Put simply – I loved this book!  It really is all kinds of awesome.  It did start slowly, and in fact up until about 40 pages in, I was considering giving up on it), but I’m so glad that I stuck to it.  It is a modernised retelling of Hamlet, but is also a beautiful and incredible story in its own right.  The characters are so beautifully drawn, and Edgar makes for a superb hero, in that he really isn’t a hero at all – he’s just a frightened boy whose safe world is turned upside down, and he tries to work out what has happened and put right all the wrongs.  Sometimes he makes bad choices, and they come back to haunt him, and sometimes he loses his way, but I found it impossible not to root for him throughout the story.  The characters of Trudy, Gar and Claude were also very well depicted – there is no black and white with these characters; none of them are wholly good and none of them are wholly bad, but by the end of the book I certainly felt that I had got to know them well. 

On teh subject of characters, it’s rare to find a book where dogs’ characters play such a huge part in the storyline, but it works perfectly here.  I fell in love with Edgar’s pet dog Almondine, and loved the short parts of the book that were written from her point of view (in fact, ti was hard not to cry at times).  The relationship between her and Edgar, and the level of feeling between them will be familiar to any dog owner.  While Almondine was more of a pet, the book also talks about the dogs that are raised on the farm, and throughout the story, we get to know some of them very well, and their individual characters also shine through and add to the story.

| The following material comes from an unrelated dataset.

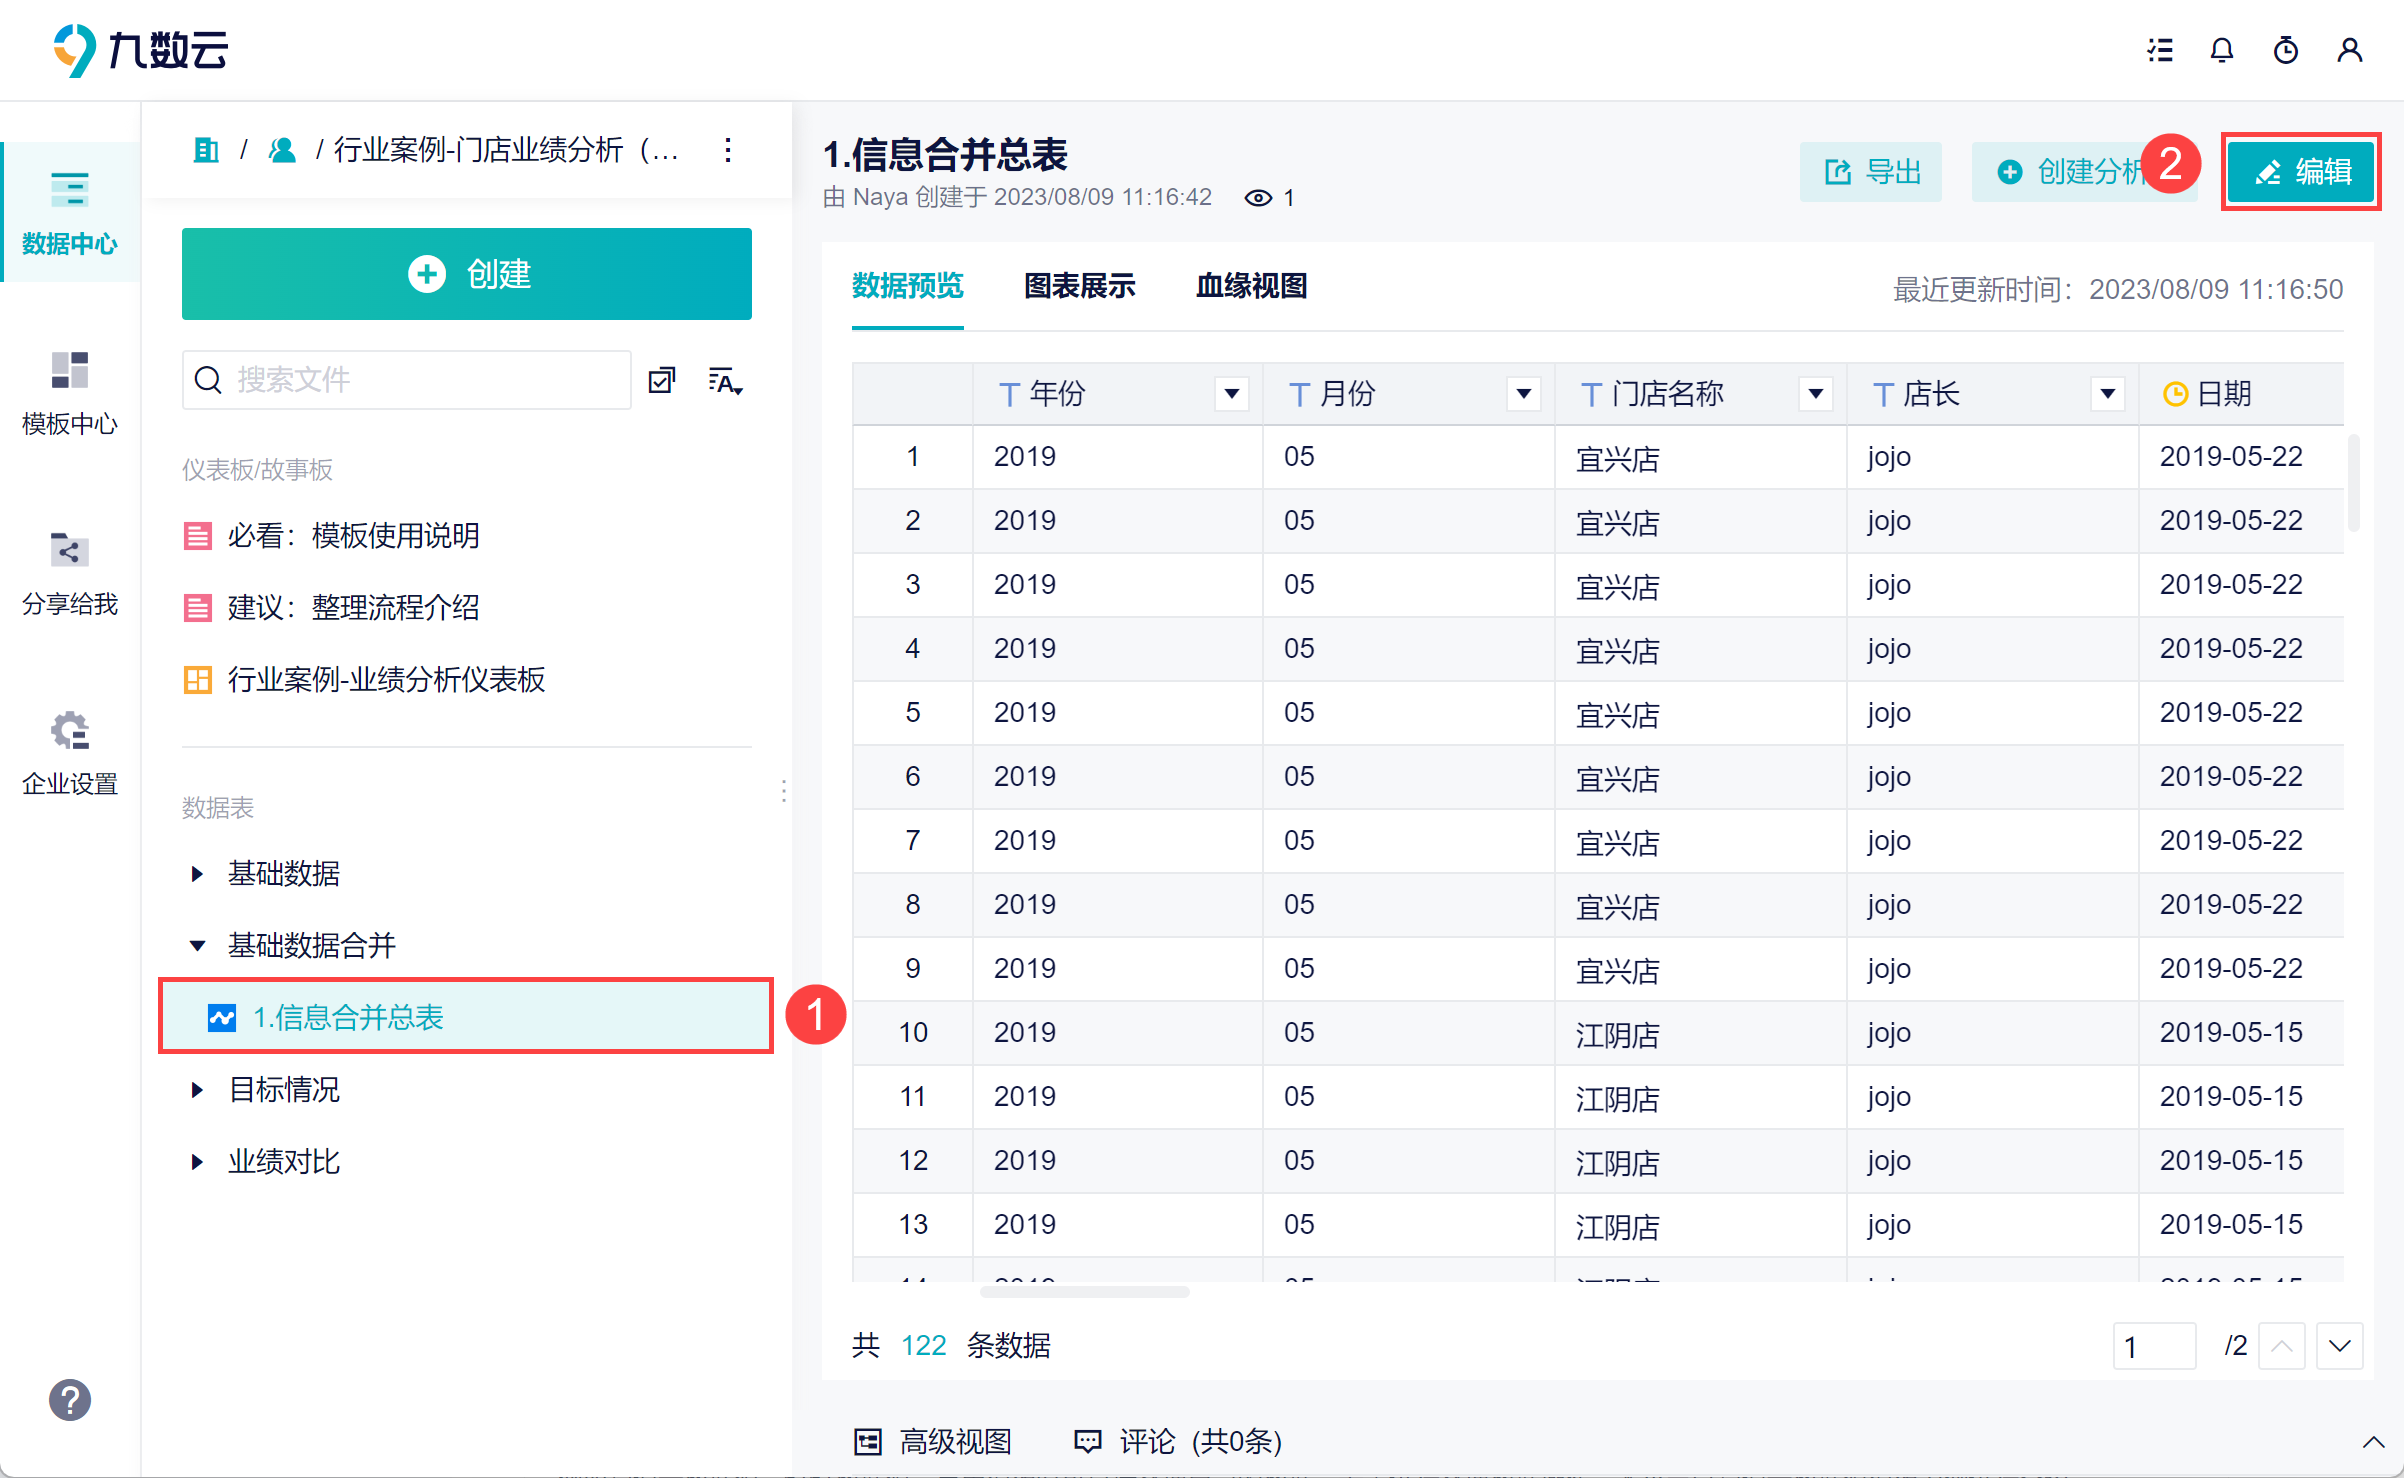Open the task list icon in header
This screenshot has width=2404, height=1478.
point(2160,50)
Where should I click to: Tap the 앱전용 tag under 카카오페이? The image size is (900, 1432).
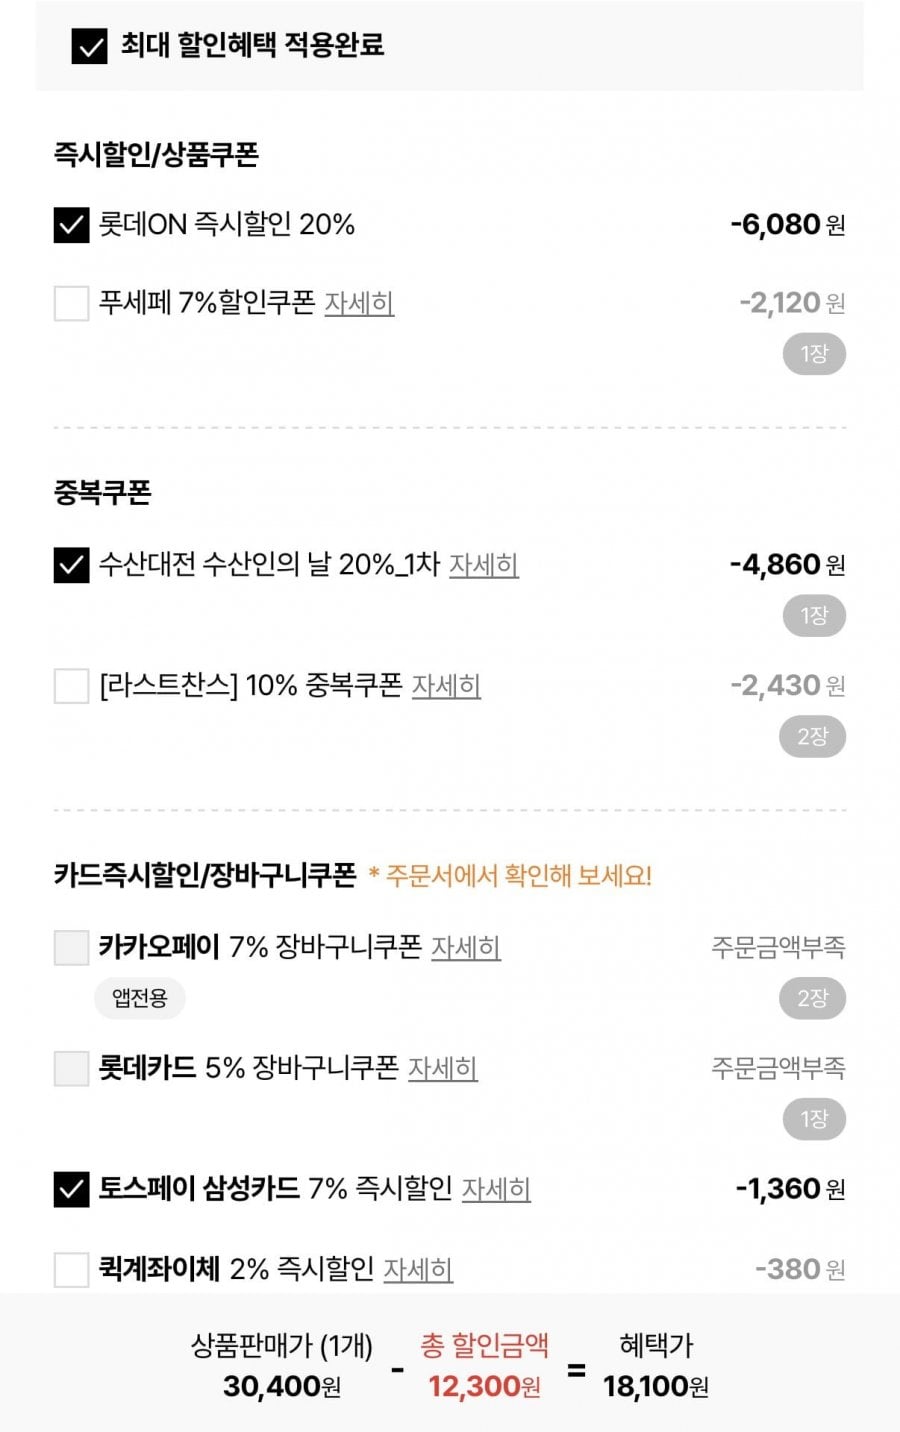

It is fair to say that the author is a somewhat verbose and ‘wordy’ writer, and often is so descriptive that two or three pages can pass without anything much happening.  But who cares when prose is as enjoyable as this?  The writing is eloquent and often beautiful, and inspired many emotions in me while I was reading this book.

In short, this book is one of those stories that only comes along very rarely – one that lingers in the mind long after you have turned the last page of the book.  highly, highly recommended.